[[ Excerpted records open ]]
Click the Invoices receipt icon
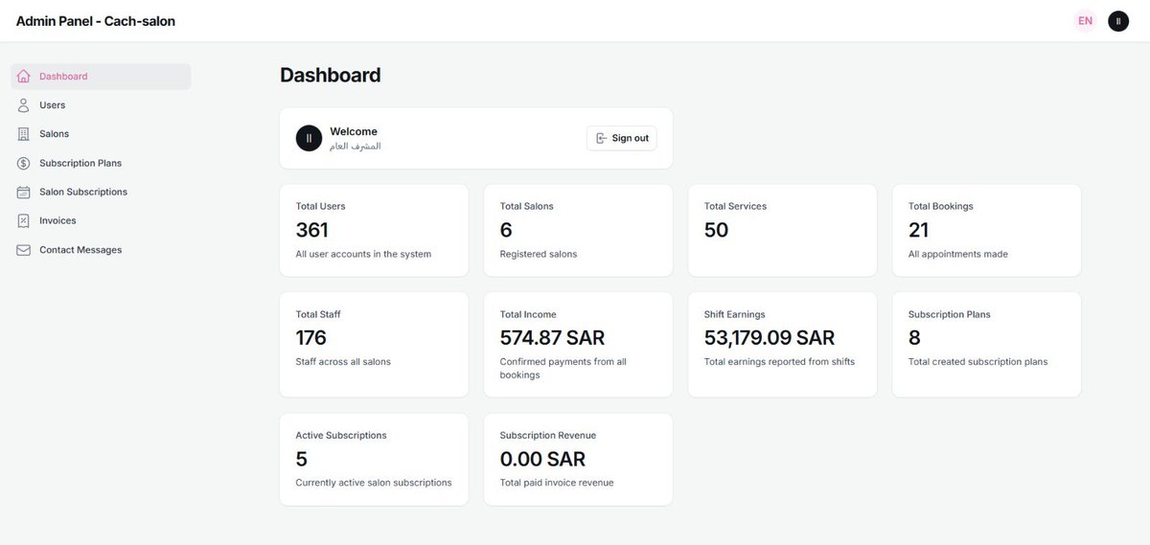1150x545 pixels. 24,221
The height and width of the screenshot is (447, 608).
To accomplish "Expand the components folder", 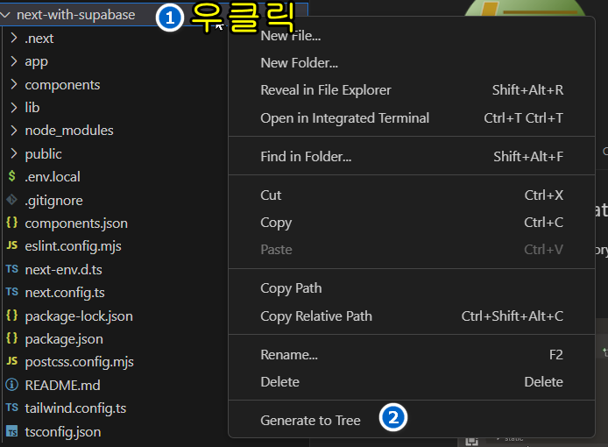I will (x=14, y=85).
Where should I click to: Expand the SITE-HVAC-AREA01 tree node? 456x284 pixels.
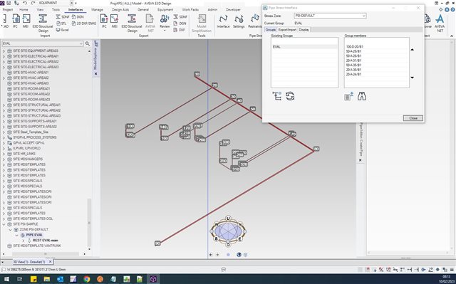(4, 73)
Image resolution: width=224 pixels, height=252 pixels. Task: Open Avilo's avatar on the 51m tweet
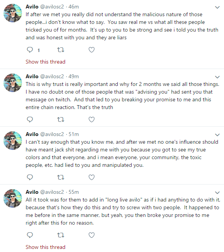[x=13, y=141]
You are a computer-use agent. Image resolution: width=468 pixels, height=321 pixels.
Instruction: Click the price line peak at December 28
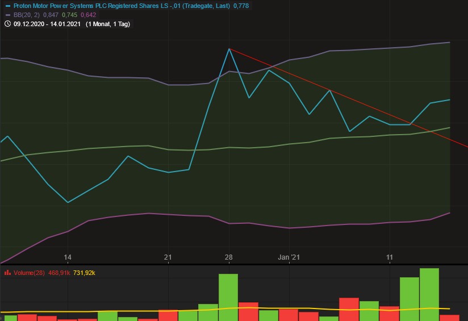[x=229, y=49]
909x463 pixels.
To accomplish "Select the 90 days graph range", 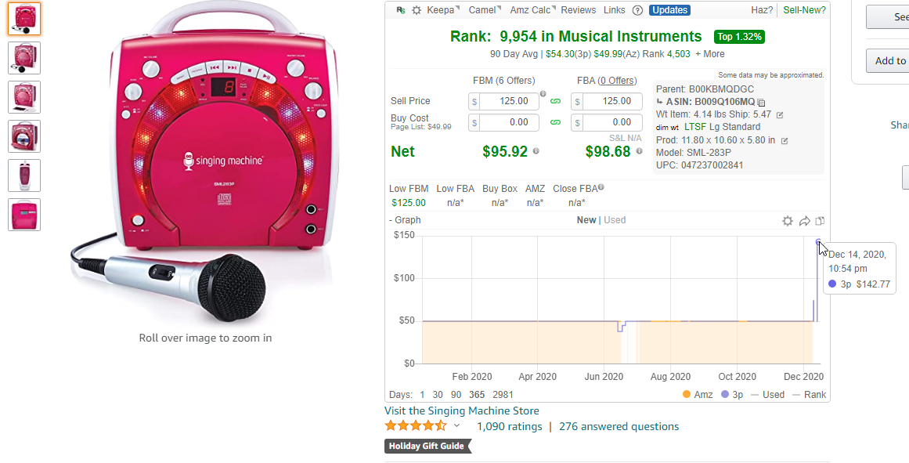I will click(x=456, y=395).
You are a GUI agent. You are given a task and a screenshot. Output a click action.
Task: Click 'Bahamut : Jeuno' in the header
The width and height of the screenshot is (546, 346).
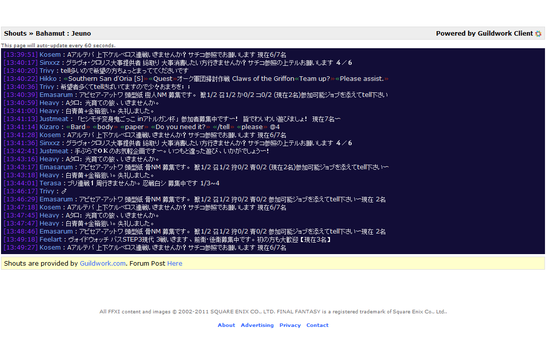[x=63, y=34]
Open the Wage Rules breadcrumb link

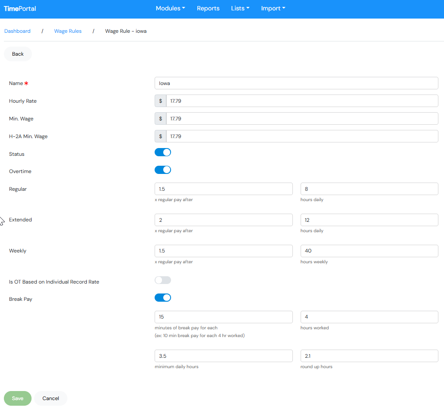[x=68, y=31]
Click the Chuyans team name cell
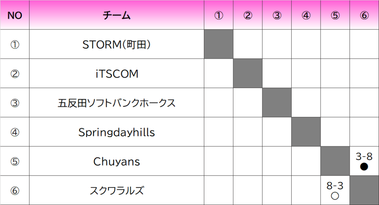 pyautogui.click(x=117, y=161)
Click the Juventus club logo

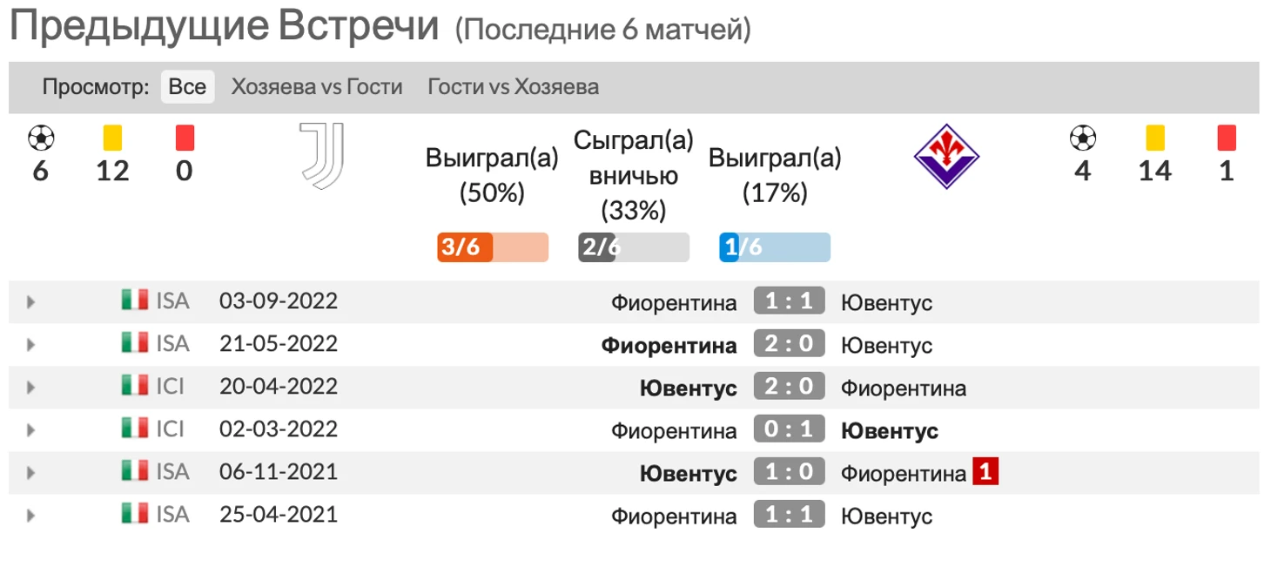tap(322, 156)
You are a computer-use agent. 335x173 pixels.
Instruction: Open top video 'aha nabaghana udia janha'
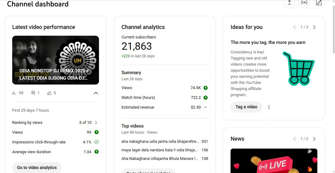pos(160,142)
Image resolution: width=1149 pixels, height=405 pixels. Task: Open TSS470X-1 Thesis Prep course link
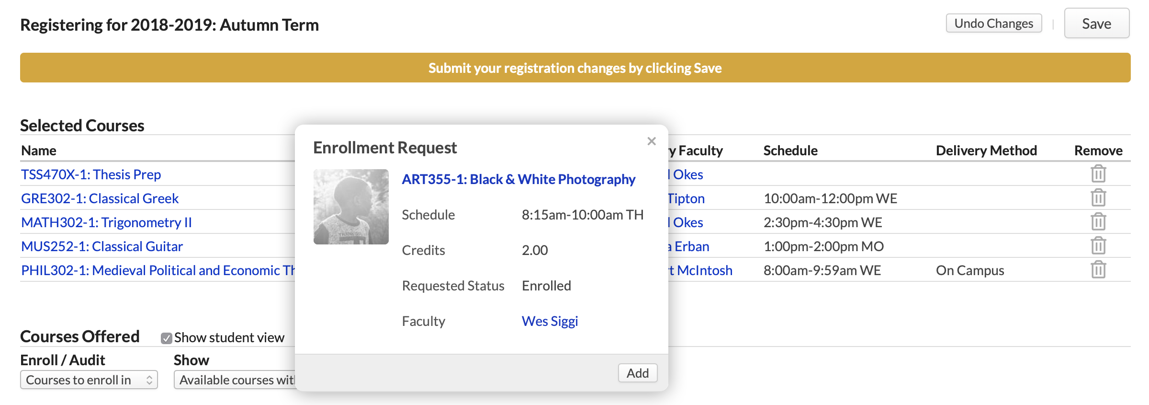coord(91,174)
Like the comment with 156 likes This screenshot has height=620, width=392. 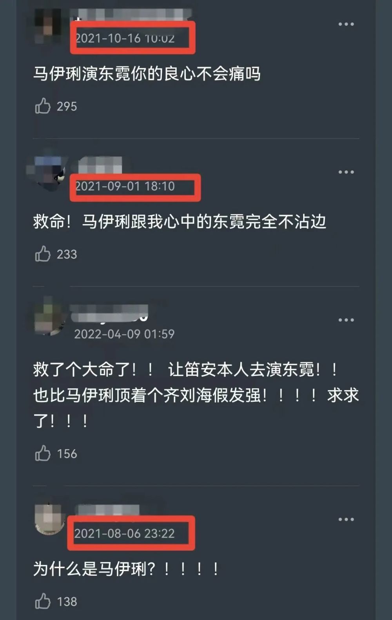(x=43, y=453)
[[ Excerpted records closed ]]
[[ Excerpted records open ]]
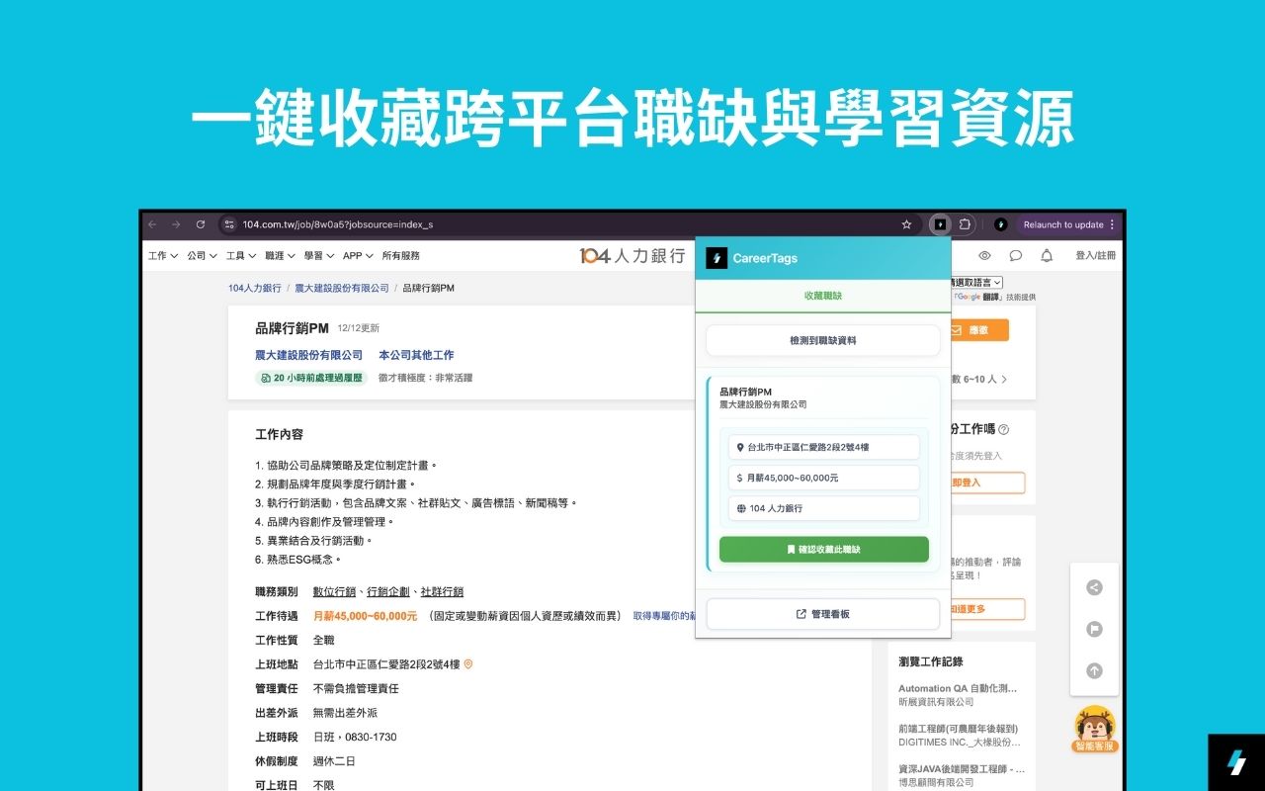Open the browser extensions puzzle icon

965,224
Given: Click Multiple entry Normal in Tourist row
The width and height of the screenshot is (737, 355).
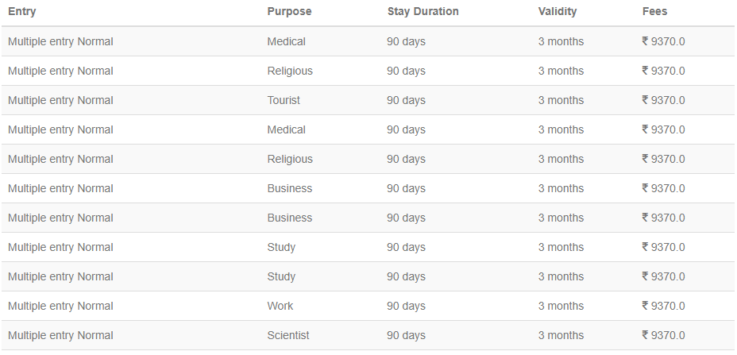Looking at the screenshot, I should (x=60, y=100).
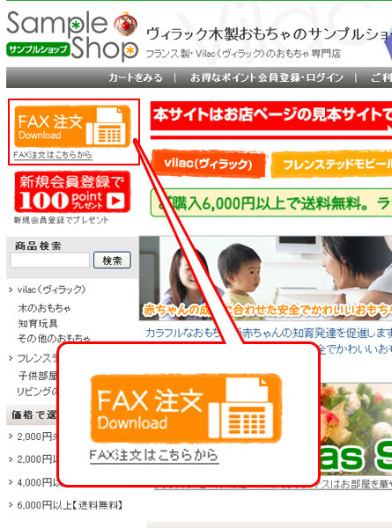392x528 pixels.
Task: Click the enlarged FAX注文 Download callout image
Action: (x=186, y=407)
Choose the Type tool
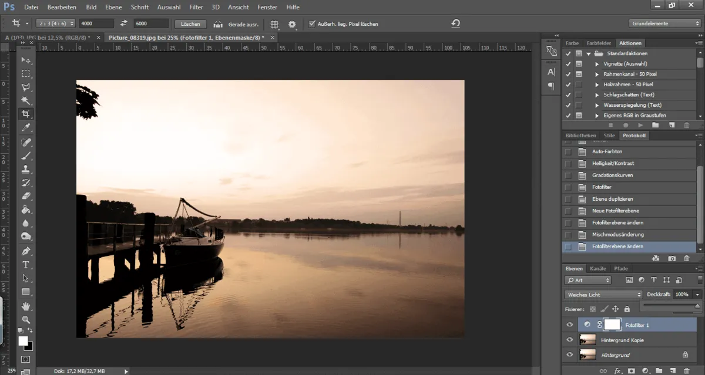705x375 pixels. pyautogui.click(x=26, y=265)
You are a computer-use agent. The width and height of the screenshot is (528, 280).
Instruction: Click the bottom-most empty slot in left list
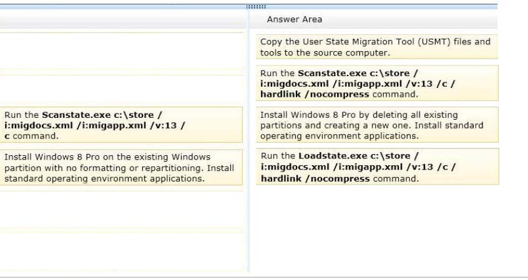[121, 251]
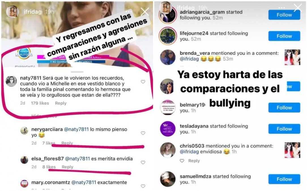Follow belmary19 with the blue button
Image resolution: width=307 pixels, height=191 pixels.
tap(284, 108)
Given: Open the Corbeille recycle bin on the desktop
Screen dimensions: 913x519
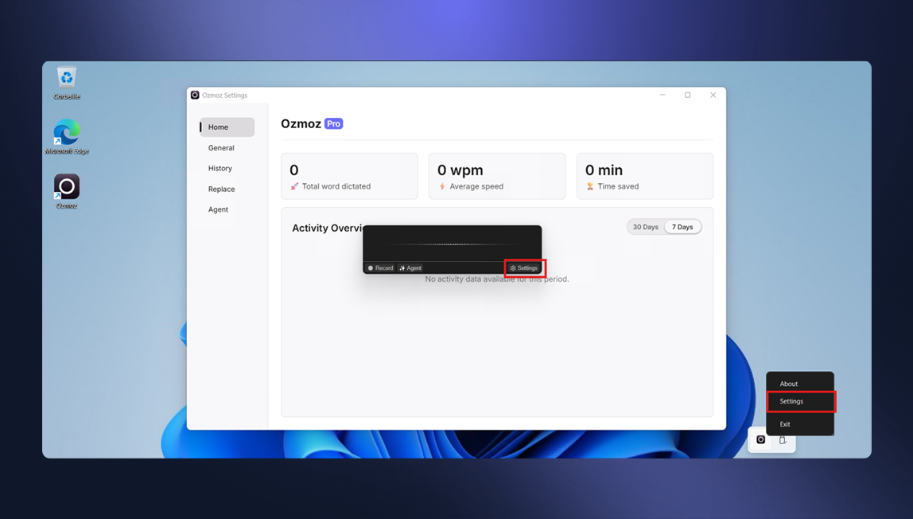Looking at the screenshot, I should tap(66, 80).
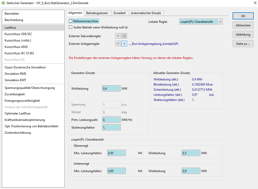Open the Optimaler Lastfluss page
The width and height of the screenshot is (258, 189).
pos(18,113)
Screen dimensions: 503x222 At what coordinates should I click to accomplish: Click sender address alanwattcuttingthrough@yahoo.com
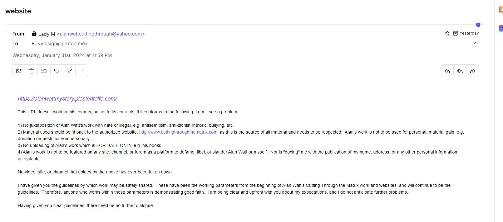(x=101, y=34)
[[ Excerpted records closed ]]
[[ Excerpted records open ]]
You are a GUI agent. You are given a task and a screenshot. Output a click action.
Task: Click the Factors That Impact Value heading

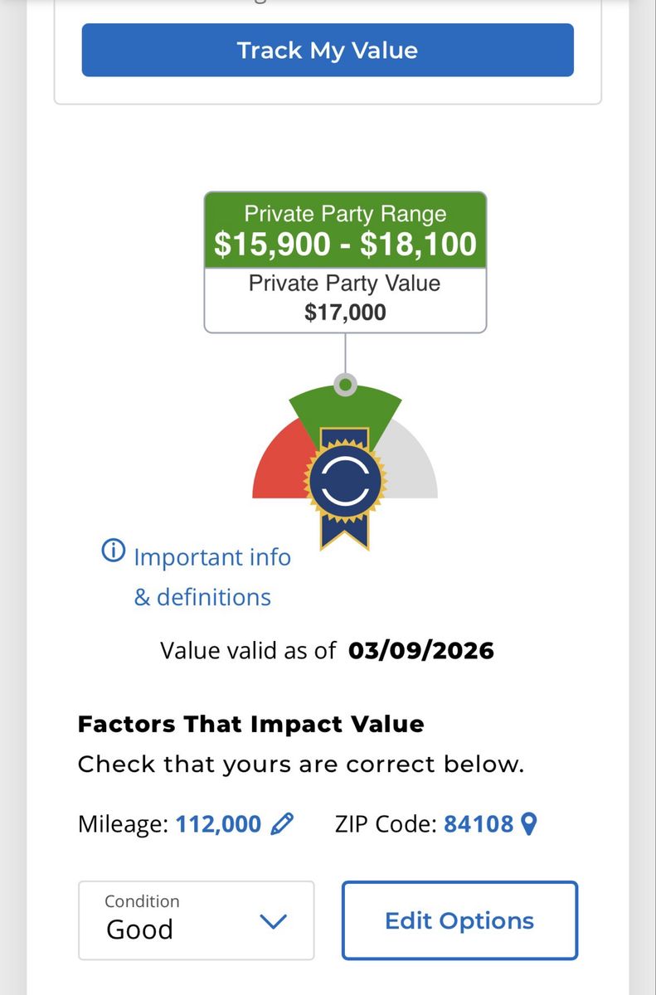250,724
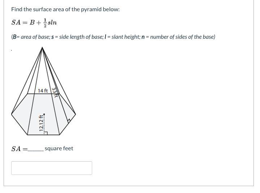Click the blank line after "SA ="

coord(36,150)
[[ Excerpted records closed ]]
**Work order**
On how many lines above does "agent" occur? Say the number only.

**Answer box**
5